Inflammation-modulated Metabolic Reprogramming is Required for DUOX-dependent Gut Immunity in Drosophila

DUOX, a member of the NADPH oxidase family, acts as the first line of host defense against enteric pathogen by producing microbicidal reactive oxygen species. Despite the extensive research conducted, the elucidation of the DUOX regulatory mechanism remains incomplete. Here, by taking advantages of the Drosophila genetic tools, we showed that enteric infection acts as a ‘pro-catabolic’ signaling capable of initiating metabolic reprogramming of enterocytes toward lipid catabolism through activation of complex signaling cascades involving TNF receptor-associated factor 3, AMP-activated protein kinase, Warts kinase of the Hippo pathway, and ATG1 kinase of autophagy.

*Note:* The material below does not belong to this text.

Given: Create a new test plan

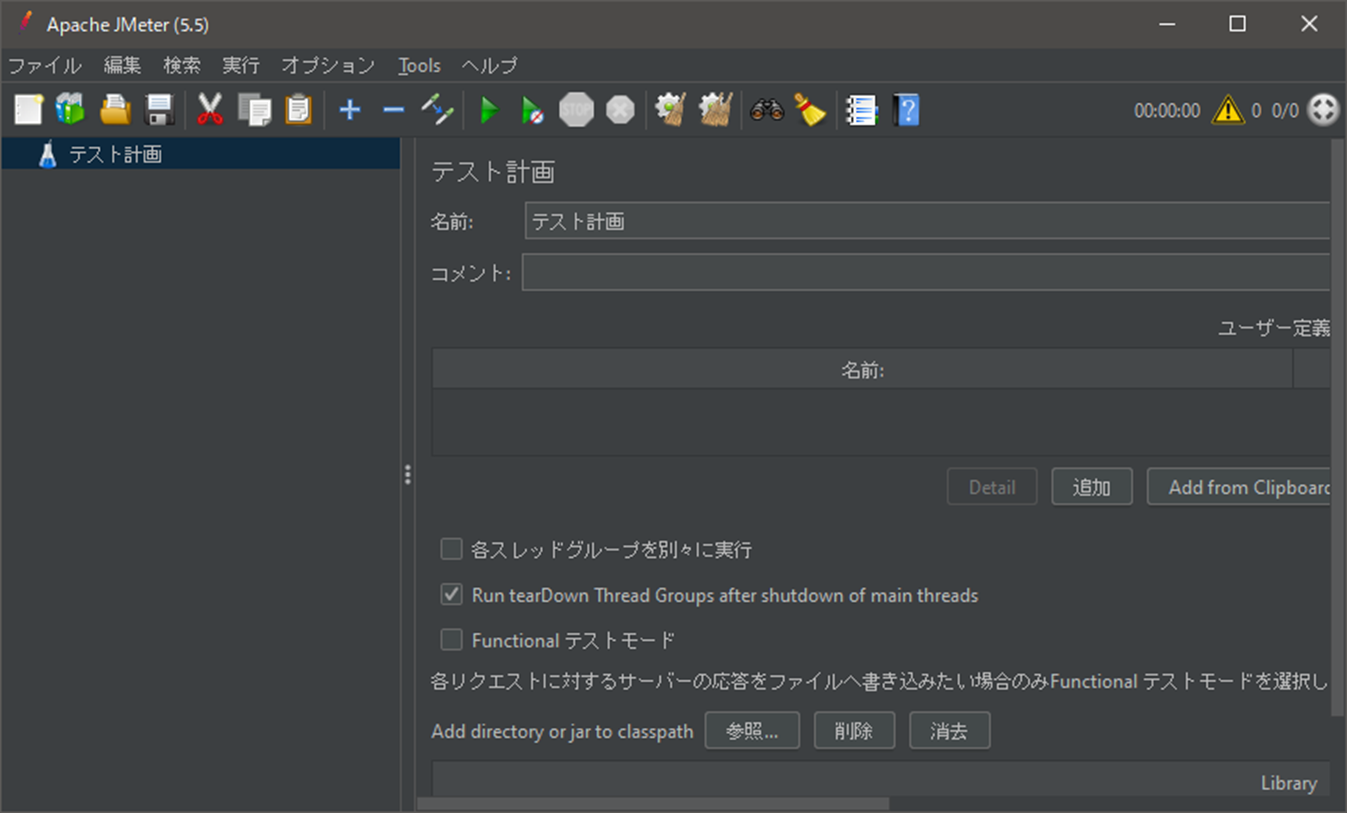Looking at the screenshot, I should 27,110.
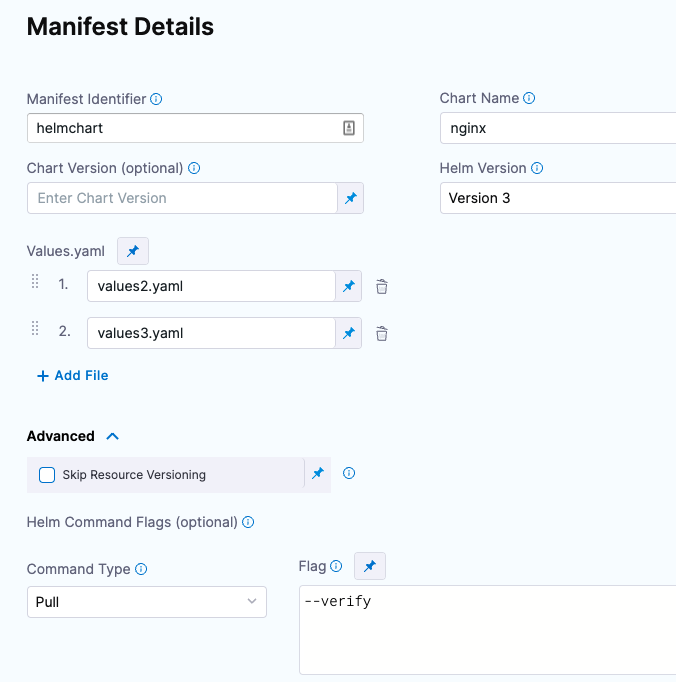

We further showed that inflammation-modulated metabolic reprogramming is necessary for cellular NADPH homeostasis, which is essential for sustained DUOX activity and host survival during enteric infection. The discovery of signaling cascades governing inflammation-induced metabolic reprogramming will provide a novel perspective on physiology and pathophysiology of immune-metabolic interactions in microbe-laden gut epithelia. Overall design: mRNA expression profiles of Drosophila anterior midgut at 2, 4, and 16 hr after infection with Ecc15 (Erwinia carotovora carotovora strain 15; Ecc) and sucrose treatment (Suc) were examined by Illumina HiSeq2000.